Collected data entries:
========================

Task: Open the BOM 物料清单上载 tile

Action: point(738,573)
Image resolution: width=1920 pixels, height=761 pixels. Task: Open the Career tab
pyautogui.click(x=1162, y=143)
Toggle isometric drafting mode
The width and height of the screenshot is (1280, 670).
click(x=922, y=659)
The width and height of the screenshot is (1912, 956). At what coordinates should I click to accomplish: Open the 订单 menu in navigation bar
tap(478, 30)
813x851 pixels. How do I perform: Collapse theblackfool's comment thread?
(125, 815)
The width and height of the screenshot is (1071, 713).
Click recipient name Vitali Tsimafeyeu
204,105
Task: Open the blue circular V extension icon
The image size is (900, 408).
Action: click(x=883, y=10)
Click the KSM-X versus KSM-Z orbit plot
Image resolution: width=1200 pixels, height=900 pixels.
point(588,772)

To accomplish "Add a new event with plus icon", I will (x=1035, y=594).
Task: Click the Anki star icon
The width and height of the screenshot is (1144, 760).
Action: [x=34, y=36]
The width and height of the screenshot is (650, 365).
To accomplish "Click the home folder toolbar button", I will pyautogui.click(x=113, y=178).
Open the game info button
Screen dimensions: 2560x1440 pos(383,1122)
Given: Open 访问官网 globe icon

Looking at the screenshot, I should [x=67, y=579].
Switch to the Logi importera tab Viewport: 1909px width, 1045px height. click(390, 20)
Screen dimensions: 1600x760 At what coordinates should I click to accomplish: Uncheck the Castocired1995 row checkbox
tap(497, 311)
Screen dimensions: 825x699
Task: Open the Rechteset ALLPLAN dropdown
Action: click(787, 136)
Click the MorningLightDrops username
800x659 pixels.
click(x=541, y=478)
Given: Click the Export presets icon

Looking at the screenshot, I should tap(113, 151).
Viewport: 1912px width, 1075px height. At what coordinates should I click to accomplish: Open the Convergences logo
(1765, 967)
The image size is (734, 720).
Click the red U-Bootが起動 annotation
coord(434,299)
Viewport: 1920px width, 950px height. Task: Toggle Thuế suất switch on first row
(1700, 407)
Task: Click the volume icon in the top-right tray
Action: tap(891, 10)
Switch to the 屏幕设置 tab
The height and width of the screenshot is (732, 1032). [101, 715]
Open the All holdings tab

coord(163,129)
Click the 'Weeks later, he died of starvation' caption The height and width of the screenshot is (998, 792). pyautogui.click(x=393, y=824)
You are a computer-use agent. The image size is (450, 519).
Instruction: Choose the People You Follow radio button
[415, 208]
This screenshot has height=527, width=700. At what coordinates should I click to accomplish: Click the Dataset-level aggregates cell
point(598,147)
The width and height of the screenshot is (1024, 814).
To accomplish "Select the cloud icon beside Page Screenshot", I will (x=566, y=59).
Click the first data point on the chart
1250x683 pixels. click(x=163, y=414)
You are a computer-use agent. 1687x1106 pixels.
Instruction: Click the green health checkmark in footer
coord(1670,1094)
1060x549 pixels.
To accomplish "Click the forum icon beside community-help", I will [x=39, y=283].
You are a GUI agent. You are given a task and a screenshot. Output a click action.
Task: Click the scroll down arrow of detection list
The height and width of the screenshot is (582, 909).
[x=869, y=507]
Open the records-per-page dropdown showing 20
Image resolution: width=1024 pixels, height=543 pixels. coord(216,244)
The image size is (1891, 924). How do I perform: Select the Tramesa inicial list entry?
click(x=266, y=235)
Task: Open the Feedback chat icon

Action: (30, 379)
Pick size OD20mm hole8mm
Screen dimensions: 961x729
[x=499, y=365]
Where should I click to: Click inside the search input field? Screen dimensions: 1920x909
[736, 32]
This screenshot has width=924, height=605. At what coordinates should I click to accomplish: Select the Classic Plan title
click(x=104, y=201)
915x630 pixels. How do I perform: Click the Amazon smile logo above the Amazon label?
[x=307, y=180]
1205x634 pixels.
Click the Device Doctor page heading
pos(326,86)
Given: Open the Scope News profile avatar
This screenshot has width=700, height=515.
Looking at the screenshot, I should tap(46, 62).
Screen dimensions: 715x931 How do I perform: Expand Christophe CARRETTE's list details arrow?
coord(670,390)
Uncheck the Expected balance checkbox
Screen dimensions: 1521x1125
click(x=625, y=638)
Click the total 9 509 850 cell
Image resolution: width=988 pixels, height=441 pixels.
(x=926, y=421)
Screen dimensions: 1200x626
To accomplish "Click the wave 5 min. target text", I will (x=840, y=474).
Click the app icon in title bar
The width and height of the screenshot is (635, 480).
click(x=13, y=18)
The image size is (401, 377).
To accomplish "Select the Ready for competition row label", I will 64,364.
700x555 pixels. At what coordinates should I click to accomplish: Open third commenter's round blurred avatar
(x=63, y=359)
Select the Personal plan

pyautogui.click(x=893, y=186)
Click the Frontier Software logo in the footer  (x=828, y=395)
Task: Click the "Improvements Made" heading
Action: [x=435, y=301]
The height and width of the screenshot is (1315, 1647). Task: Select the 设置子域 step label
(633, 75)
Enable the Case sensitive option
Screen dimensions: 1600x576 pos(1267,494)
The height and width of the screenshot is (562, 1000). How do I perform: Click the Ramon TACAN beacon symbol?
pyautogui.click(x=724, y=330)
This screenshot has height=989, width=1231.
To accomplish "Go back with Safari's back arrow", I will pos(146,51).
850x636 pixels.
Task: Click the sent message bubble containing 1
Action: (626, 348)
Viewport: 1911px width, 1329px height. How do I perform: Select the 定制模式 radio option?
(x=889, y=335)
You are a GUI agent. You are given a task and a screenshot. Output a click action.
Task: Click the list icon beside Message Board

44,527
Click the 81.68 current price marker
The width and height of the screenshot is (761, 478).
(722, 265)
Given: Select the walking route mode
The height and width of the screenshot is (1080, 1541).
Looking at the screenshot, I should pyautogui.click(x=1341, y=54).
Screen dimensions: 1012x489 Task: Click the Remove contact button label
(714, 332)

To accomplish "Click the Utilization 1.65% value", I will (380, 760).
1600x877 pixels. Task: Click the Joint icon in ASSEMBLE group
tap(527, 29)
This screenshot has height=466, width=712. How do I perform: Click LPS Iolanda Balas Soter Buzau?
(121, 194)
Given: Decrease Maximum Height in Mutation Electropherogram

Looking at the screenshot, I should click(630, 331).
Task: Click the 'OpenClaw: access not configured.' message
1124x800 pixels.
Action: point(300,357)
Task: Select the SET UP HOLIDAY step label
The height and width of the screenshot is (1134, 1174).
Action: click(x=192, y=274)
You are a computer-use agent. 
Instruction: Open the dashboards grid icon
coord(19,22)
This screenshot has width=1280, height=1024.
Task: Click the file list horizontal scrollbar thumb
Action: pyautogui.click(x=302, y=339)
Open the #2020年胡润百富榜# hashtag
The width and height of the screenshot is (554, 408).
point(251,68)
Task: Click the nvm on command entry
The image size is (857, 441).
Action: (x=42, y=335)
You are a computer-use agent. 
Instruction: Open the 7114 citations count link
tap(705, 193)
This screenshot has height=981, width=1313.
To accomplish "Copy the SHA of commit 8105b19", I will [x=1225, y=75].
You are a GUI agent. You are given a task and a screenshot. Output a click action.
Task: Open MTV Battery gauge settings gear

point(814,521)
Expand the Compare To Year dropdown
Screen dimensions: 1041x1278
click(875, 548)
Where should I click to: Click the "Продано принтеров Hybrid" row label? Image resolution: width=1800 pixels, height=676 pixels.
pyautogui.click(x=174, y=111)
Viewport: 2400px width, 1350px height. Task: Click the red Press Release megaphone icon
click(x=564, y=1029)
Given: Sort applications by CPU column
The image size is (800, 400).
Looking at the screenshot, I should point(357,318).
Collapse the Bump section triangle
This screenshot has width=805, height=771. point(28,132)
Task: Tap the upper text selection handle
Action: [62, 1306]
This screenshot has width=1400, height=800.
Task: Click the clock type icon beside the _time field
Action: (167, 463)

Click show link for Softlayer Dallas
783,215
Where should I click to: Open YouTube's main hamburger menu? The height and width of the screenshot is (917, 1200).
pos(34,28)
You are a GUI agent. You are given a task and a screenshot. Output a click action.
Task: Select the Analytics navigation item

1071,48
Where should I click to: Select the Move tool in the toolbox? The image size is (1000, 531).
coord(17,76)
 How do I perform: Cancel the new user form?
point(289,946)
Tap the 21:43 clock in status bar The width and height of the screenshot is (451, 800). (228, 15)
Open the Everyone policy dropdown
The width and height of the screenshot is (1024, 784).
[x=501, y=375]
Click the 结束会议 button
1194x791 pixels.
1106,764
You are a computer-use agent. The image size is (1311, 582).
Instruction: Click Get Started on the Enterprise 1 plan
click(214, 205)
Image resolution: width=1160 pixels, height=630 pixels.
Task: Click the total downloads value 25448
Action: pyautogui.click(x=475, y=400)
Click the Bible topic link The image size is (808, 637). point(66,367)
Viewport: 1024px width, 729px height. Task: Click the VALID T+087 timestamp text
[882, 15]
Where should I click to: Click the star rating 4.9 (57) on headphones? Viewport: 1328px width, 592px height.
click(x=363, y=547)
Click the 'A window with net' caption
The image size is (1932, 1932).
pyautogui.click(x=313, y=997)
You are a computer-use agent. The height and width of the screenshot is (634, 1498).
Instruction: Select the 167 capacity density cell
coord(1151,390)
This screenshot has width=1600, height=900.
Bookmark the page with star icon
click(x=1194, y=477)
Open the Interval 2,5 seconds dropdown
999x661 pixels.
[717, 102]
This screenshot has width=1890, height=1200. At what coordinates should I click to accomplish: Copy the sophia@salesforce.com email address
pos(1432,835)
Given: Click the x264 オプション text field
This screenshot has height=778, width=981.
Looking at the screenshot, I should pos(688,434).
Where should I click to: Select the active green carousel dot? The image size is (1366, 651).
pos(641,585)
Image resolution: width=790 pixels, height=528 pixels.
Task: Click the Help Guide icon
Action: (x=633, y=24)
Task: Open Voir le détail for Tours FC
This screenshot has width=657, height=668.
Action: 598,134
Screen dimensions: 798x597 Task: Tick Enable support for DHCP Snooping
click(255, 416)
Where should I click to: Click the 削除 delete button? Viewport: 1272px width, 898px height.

========================

# Problem details
Quote in full each line from the top of the records above through the line with "Switch to the Logi"; stop after that line.

# Result for this task
Task: Open the BOM 物料清单上载 tile

Action: point(738,573)
Image resolution: width=1920 pixels, height=761 pixels. Task: Open the Career tab
pyautogui.click(x=1162, y=143)
Toggle isometric drafting mode
The width and height of the screenshot is (1280, 670).
click(x=922, y=659)
The width and height of the screenshot is (1912, 956). At what coordinates should I click to accomplish: Open the 订单 menu in navigation bar
tap(478, 30)
813x851 pixels. How do I perform: Collapse theblackfool's comment thread?
(125, 815)
The width and height of the screenshot is (1071, 713).
Click recipient name Vitali Tsimafeyeu
204,105
Task: Open the blue circular V extension icon
The image size is (900, 408).
Action: click(x=883, y=10)
Click the KSM-X versus KSM-Z orbit plot
Image resolution: width=1200 pixels, height=900 pixels.
point(588,772)

To accomplish "Add a new event with plus icon", I will (x=1035, y=594).
Task: Click the Anki star icon
The width and height of the screenshot is (1144, 760).
Action: [x=34, y=36]
The width and height of the screenshot is (650, 365).
To accomplish "Click the home folder toolbar button", I will pyautogui.click(x=113, y=178).
Open the game info button
Screen dimensions: 2560x1440 pos(383,1122)
Given: Open 访问官网 globe icon

Looking at the screenshot, I should [x=67, y=579].
Switch to the Logi importera tab Viewport: 1909px width, 1045px height. click(390, 20)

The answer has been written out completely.